Qui sont-ils ? Ils sont pour la plupart des chrétiens maronites, originaire de l’actuel Liban et des Syriens proprement dits de religion grecque orthodoxe. Quand et pourquoi viennent-ils en Guadeloupe ?

L’émigration de ces populations commence dans la deuxième moitié du 19ième siècle lorsque les troupes de Napoléon III se portèrent au secours des chrétiens massacrés par les musulmans dans les régions de peuplement mixte tels que Damas. Ces derniers prennent la direction des Amériques, considérés à cette époque comme l’eldorado. Les Antilles françaises, étapes dans leur périple, devinrent des territoires d’élection pour certains. Elle s’acheva avec la fin du mandat français sur le Proche Orient. Les populations ont dû faire un choix entre prendre la nationalité française et conserver sa première identité. Beaucoup ont fait le choix de la France. Il faut aussi ajouter l’arrivée de Syriens et Libanais chassés des îles anglaises environnantes et de Haïti et Saint Domingue. En 1956, sur un million de Libanais installés dans le monde, seuls 15 000 se trouvaient dans les territoires français (Antilles françaises comprises)

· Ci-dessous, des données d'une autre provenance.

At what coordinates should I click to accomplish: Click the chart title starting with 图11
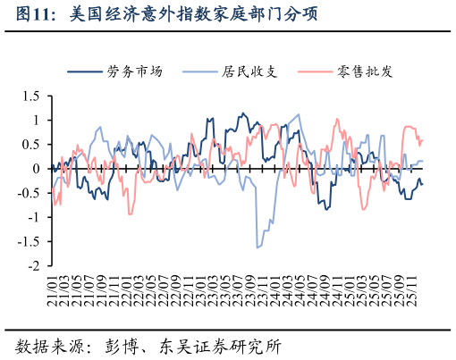click(166, 15)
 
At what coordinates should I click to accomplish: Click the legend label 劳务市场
click(134, 71)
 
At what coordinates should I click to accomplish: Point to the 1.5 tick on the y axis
click(31, 96)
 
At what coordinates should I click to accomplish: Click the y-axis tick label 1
click(37, 120)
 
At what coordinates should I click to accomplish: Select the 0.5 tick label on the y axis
click(31, 144)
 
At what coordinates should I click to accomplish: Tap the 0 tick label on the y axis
click(37, 169)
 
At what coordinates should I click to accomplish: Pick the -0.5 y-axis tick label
click(29, 193)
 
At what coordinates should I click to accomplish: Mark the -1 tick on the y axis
click(34, 217)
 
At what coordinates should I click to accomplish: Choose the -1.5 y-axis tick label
click(29, 241)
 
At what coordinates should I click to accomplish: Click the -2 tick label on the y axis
click(34, 265)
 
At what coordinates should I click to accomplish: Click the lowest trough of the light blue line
click(258, 247)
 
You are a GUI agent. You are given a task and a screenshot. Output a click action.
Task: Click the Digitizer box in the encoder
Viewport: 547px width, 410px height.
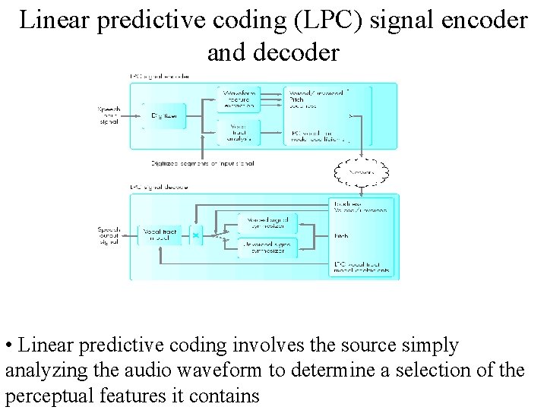click(164, 115)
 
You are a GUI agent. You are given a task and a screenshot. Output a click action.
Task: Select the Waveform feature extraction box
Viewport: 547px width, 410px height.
click(239, 99)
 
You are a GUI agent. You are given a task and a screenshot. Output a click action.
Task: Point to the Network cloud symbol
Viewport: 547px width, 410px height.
click(362, 173)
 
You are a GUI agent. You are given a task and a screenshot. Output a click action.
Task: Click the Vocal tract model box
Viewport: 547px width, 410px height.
click(160, 235)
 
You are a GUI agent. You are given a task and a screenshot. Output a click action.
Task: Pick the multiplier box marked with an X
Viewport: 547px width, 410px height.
click(196, 235)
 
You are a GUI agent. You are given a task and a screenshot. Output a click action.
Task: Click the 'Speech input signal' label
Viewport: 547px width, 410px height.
click(109, 115)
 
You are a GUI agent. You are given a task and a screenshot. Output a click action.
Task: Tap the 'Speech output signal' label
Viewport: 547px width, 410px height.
click(109, 235)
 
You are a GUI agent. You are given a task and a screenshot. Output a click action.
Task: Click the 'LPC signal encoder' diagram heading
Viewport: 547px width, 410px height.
click(160, 77)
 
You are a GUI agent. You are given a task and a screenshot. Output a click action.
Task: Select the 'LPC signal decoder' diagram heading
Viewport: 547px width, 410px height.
click(160, 186)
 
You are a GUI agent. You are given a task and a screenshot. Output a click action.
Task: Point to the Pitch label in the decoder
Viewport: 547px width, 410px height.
click(340, 236)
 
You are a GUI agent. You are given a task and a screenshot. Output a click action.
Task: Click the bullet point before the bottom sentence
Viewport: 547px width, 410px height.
click(8, 347)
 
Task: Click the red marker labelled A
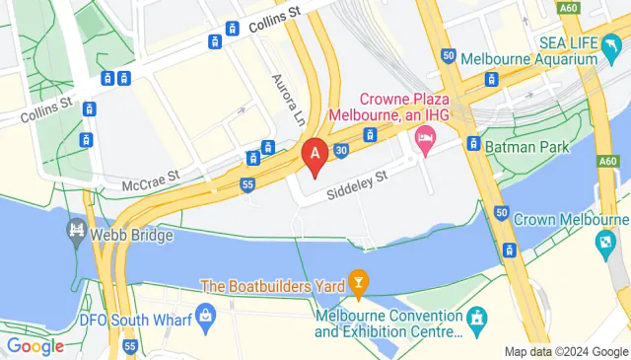point(315,156)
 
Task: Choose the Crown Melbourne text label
point(571,217)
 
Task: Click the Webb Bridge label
point(134,236)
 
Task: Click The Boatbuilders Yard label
point(271,286)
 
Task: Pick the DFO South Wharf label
point(139,318)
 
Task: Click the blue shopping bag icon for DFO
point(206,318)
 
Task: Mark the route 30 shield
point(341,150)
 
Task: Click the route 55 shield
point(247,183)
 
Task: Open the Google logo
point(35,345)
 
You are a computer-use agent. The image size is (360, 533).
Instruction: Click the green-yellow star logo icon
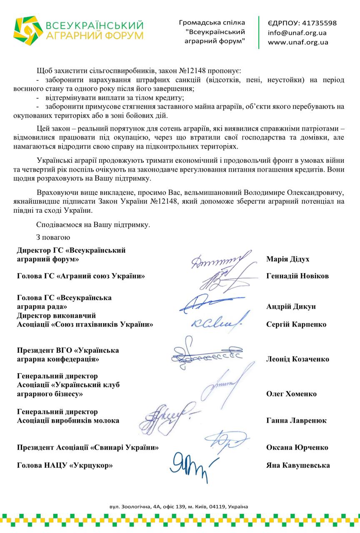click(28, 30)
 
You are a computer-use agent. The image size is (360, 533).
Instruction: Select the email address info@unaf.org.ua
click(297, 32)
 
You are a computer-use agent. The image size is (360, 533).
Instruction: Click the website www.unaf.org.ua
click(298, 42)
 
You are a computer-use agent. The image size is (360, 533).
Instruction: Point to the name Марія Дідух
click(288, 259)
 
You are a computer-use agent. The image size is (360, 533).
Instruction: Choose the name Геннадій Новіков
click(298, 276)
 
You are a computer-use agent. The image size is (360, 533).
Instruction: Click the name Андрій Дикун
click(291, 306)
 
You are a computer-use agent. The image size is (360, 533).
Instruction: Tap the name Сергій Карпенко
click(296, 324)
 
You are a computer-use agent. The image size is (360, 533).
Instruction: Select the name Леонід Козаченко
click(298, 359)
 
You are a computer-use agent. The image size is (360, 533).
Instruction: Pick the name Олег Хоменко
click(291, 394)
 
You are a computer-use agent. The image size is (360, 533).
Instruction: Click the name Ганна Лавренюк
click(296, 421)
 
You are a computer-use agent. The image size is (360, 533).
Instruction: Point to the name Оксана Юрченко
click(297, 448)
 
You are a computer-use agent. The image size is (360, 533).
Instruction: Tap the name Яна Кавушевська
click(298, 465)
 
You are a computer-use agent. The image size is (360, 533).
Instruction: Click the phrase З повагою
click(53, 238)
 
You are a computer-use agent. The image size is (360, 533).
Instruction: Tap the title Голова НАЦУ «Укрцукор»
click(65, 465)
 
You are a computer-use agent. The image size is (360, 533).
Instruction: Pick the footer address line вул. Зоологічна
click(179, 507)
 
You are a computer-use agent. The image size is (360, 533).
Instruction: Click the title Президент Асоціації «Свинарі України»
click(88, 448)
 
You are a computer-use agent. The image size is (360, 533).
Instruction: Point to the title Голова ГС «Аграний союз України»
click(81, 276)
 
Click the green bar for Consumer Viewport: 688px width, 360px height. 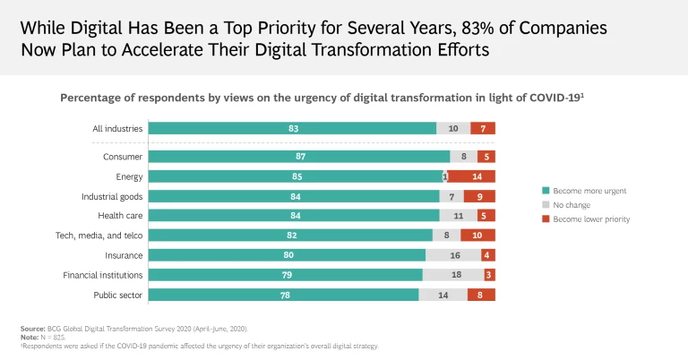299,157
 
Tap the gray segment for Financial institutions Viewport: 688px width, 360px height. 455,274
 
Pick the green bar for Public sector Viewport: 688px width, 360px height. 283,294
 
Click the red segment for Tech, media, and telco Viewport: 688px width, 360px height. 477,235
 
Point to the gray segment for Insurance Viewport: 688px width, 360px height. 452,254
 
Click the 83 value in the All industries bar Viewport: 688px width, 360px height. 293,128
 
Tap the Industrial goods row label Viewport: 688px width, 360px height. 112,196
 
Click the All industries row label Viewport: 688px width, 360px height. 117,128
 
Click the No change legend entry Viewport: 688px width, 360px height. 579,205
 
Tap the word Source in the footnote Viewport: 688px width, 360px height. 32,330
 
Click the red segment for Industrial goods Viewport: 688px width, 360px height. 479,196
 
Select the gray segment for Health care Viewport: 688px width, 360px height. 459,216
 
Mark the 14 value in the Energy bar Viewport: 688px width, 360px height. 477,176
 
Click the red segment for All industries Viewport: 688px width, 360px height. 483,128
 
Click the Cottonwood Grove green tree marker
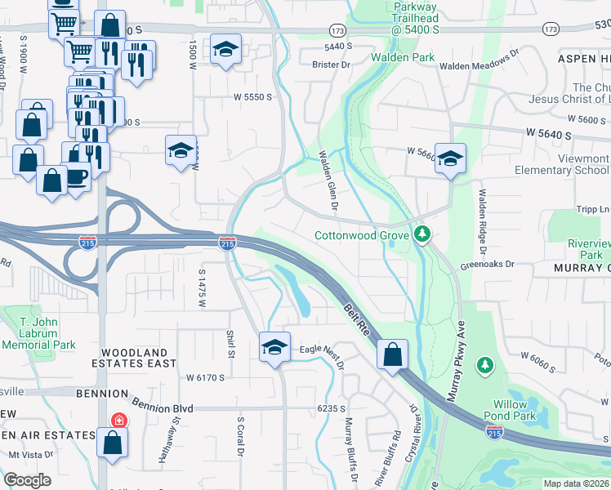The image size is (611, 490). point(422,235)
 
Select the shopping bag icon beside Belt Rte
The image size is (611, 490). point(392,355)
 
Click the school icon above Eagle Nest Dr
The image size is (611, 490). point(275,347)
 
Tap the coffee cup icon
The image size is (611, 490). point(77,176)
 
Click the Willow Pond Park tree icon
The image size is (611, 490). point(485,363)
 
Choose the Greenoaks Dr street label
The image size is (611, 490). point(488,264)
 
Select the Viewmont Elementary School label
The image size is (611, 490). point(562,164)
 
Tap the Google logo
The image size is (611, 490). point(28,479)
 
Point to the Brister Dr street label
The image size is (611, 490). point(334,63)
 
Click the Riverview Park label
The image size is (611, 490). point(589,249)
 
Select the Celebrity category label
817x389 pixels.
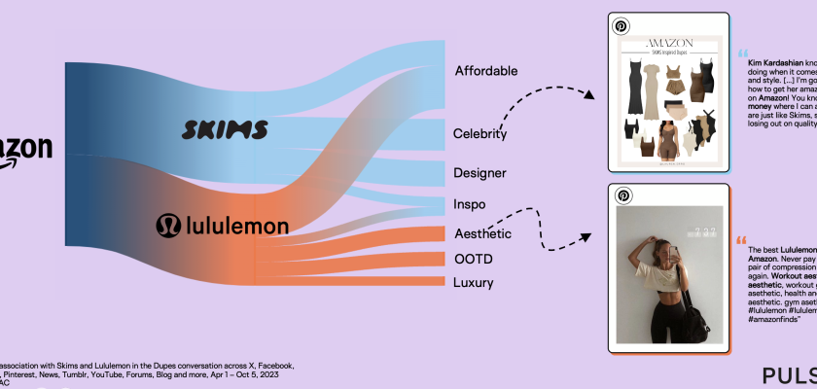coord(480,133)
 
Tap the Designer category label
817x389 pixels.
coord(480,173)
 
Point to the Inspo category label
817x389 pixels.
coord(470,205)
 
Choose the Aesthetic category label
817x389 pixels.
coord(482,233)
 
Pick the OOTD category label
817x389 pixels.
coord(473,259)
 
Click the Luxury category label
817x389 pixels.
coord(474,283)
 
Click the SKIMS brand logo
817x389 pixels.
coord(226,130)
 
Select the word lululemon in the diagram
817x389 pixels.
coord(237,227)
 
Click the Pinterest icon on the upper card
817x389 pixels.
coord(622,26)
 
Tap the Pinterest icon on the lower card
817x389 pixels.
coord(622,197)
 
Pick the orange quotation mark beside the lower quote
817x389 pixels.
coord(741,239)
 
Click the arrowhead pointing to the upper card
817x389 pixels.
coord(588,94)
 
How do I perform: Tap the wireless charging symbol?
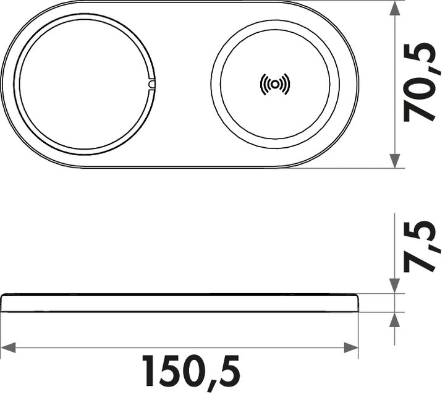click(274, 84)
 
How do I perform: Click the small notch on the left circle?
click(151, 84)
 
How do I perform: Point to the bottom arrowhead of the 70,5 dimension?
click(394, 161)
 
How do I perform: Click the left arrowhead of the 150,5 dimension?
click(8, 348)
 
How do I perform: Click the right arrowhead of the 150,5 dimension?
click(351, 348)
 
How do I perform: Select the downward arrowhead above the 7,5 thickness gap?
click(394, 286)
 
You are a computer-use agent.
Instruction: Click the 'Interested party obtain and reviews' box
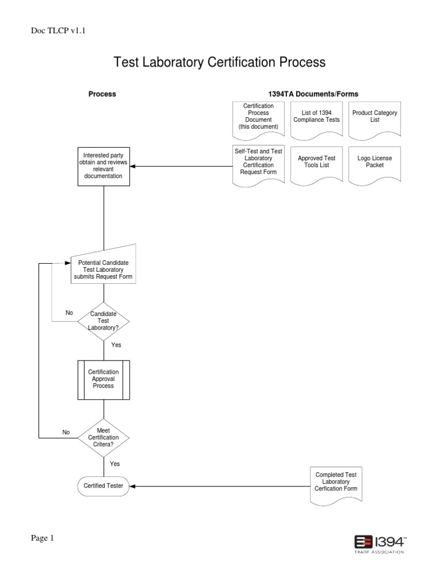coord(104,166)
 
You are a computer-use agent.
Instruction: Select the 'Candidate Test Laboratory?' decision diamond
coord(104,321)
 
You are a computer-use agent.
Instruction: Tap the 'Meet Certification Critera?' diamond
coord(104,438)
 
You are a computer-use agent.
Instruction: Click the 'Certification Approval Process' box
coord(104,379)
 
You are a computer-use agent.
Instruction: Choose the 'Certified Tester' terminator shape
coord(104,486)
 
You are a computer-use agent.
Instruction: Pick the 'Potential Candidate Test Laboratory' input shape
coord(104,267)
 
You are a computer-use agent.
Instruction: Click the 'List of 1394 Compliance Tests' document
coord(317,117)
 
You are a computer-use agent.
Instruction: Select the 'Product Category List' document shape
coord(375,117)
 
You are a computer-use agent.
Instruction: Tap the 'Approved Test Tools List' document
coord(317,163)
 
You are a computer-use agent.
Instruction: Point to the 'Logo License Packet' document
coord(375,163)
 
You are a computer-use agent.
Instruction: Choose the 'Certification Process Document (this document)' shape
coord(258,117)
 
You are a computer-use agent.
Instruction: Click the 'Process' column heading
coord(102,94)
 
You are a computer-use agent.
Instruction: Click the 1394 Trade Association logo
coord(380,544)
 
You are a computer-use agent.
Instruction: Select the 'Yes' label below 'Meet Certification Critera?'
coord(115,464)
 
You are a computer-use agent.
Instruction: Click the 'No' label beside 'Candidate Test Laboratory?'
coord(69,313)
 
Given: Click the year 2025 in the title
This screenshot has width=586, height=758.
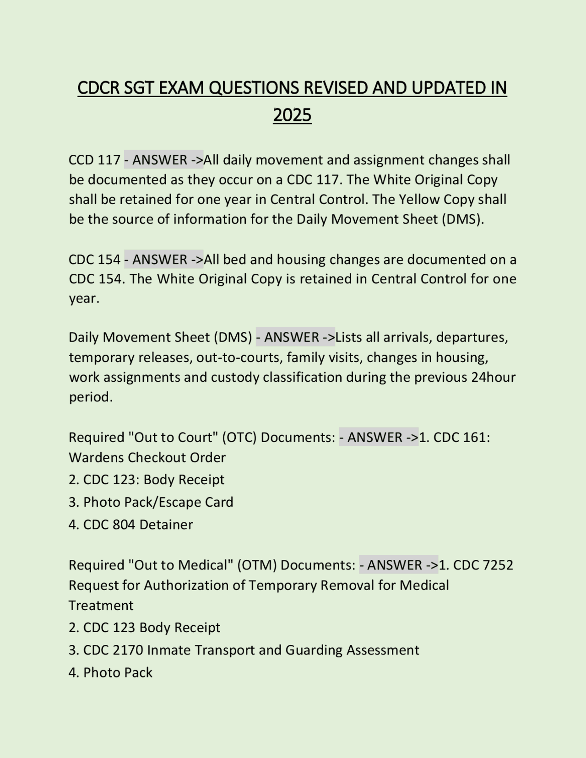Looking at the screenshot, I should click(292, 115).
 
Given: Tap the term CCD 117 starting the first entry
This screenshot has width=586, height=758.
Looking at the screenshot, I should click(94, 160).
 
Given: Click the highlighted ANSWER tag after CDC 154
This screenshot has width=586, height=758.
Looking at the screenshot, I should click(164, 260).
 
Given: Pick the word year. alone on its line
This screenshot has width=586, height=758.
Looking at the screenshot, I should click(84, 298).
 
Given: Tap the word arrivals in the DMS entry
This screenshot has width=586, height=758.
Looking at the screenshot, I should click(407, 337).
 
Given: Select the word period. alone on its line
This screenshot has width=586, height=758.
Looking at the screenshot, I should click(91, 397).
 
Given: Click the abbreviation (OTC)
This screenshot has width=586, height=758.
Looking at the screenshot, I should click(239, 438).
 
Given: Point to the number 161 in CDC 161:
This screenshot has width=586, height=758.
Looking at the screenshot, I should click(476, 438).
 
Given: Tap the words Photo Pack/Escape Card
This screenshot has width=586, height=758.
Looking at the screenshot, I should click(158, 502).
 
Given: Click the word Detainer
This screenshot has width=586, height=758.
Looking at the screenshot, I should click(166, 525).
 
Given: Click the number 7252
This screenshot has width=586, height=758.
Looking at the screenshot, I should click(498, 565).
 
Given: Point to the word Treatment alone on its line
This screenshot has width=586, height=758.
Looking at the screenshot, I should click(101, 606).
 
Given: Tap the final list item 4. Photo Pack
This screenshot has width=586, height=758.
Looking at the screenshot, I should click(111, 672).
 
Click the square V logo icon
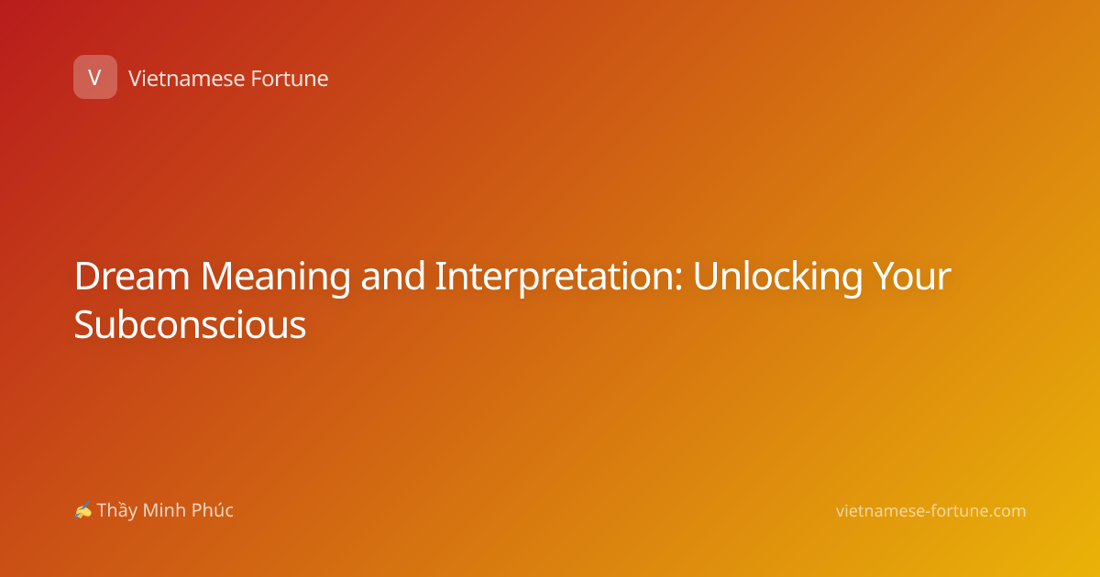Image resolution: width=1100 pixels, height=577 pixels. [x=95, y=77]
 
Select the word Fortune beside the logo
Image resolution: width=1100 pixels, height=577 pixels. [x=290, y=79]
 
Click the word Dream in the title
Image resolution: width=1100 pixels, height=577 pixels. [x=132, y=277]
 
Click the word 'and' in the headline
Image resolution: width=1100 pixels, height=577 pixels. [x=393, y=277]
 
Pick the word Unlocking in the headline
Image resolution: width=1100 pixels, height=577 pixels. [x=778, y=278]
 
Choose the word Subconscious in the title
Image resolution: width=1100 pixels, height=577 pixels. [x=190, y=324]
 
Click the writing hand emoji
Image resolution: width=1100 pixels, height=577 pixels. [x=83, y=510]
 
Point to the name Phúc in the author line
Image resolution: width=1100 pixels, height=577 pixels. [x=212, y=510]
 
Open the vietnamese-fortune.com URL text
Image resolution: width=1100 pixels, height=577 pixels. [x=930, y=511]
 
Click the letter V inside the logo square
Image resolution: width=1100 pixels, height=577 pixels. [x=94, y=78]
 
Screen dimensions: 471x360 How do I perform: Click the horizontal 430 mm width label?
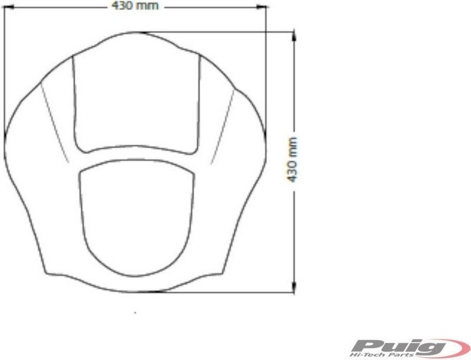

Aujourd’hui, il est très difficile d’évaluer le nombre de « Syro-Libanais » installés en Guadeloupe. Certaines familles en sont à la quatrième voire à la cinquième génération à naitre sur notre sol commun. Une communauté syro libanaise fait partie intégrante de la population créole antillaise La place des nouvelles générations reste importante dans le commerce mais les jeunes ont tendance à essaimer toutes les sphères de la vie économique et sociale de notre territoire : chirurgiens, avocats, professeurs. C’est le signe d’une véritable intégration à la population créole de notre territoire.